閉館を知らせる館内放送。。
「1981年の開館以来。。。」
丸い空間を囲むようにたくさんの人が静かに、その最後を告げる若い学芸員の声を聞いていた。
たくさんのセレモニーで見送ることができたけれど、このアナウンスの数分のことは、きっと忘れないだろうな。
開館して閉館する美術館のその時に立ち会えたことも。
私の美術家としての歩みは、
まさに1981年にその一歩を踏み出した。
勉強しない私が持つ知識は、おそらく近美が教えてくれたものが基本。
作品を展示してもらえる機会にも恵まれ、
そしてささやかながら移動に関わることもできている。
足繁く通ったとは言えないけれど、
「愛着」がある。
こんなにまじまじと建物を見ることはなかった。
外観はシャープだけど、内観はとってもソフトでシンプルで、気持ちのいい時間が流れていた。
この35年の間に、油絵しか描いたことのなかった私は日本画の道に進み、偏りがちな世界の中で、常にジャンルを越えた好きなアートを教えてもらうことができた。

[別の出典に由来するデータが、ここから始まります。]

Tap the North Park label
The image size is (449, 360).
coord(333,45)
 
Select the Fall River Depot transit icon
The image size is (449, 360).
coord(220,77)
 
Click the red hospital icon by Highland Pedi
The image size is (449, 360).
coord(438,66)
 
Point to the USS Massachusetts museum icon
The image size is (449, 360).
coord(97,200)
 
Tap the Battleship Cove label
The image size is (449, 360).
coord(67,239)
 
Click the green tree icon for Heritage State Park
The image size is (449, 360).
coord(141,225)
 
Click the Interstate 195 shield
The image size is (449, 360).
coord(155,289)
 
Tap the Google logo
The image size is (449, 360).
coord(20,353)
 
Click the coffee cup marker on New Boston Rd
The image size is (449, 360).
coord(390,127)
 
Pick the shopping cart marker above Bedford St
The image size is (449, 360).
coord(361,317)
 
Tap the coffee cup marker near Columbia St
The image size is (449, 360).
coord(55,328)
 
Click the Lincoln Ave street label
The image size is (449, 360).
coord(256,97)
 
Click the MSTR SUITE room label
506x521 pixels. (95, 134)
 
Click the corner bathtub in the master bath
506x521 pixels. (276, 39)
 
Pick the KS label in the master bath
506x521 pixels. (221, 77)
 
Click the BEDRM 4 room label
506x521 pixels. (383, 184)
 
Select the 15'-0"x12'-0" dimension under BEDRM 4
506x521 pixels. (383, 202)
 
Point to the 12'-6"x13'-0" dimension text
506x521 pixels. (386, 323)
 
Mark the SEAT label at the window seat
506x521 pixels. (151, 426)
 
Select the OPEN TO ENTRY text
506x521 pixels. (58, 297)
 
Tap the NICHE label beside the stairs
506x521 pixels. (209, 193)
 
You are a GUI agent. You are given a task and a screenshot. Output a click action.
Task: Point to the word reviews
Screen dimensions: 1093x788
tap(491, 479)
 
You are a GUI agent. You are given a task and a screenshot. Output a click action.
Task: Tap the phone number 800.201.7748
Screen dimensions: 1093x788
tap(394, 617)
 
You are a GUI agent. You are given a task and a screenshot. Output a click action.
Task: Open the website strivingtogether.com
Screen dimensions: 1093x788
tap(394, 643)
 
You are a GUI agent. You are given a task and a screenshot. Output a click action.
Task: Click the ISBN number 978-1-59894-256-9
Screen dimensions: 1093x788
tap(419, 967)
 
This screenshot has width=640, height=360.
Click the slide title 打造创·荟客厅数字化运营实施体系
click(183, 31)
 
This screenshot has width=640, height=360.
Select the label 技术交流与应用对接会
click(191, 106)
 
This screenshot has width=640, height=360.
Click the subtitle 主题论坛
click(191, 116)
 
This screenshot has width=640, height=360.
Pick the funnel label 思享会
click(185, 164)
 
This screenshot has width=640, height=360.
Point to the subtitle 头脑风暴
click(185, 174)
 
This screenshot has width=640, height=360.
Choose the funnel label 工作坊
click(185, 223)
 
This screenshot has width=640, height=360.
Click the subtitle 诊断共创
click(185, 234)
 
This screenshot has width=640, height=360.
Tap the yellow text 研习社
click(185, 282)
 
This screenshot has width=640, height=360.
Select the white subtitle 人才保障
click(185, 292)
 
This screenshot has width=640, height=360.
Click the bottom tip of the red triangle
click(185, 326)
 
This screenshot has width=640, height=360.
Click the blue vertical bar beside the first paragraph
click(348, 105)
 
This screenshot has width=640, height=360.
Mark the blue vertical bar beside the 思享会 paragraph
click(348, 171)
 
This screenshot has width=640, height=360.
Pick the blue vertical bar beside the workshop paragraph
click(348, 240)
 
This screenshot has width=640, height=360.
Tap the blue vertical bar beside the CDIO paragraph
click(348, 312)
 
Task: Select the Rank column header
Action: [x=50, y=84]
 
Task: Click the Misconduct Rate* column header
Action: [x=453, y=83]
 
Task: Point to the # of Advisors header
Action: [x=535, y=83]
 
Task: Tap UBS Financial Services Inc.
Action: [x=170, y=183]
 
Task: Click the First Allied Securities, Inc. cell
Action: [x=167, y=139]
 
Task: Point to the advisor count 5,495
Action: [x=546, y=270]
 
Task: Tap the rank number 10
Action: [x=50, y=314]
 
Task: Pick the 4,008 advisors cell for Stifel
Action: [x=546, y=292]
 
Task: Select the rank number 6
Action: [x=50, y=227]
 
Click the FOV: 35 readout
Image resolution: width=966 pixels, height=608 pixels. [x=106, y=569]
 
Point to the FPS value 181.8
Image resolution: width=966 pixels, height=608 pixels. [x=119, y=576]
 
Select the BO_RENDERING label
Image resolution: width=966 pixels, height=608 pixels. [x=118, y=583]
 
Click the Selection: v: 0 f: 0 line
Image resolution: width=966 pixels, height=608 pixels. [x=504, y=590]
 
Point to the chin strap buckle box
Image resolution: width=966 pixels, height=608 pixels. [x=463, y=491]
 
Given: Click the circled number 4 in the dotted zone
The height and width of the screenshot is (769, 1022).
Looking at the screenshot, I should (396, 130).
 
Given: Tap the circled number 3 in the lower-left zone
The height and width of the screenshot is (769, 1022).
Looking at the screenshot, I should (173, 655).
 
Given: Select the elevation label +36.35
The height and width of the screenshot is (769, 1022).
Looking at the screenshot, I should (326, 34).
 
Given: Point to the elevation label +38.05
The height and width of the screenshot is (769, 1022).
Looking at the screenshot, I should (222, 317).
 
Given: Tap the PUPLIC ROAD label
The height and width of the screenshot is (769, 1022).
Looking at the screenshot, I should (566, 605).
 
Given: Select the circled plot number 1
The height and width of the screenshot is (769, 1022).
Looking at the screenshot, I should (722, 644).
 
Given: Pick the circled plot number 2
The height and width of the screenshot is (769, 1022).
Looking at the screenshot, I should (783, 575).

寄り道だらけの活動で自分が何者かわからなくなる時は「絵描きでしょ」と確認させてくれた。
でも影絵で表現することも受け入れてもらった。
多くの作家さんと知り合うこともできた。
繋げて育ててくれた学芸員の方々の謙虚で真摯な存在が、この外観と内観に重なる。
先日、次の新しい美術館の若い設計士と話す機会があった。
でも新美術館への期待や思いを描くには
まだ少し時間がかかりそうだな。
近美の次の人生(館生?)が気がかりなのだ。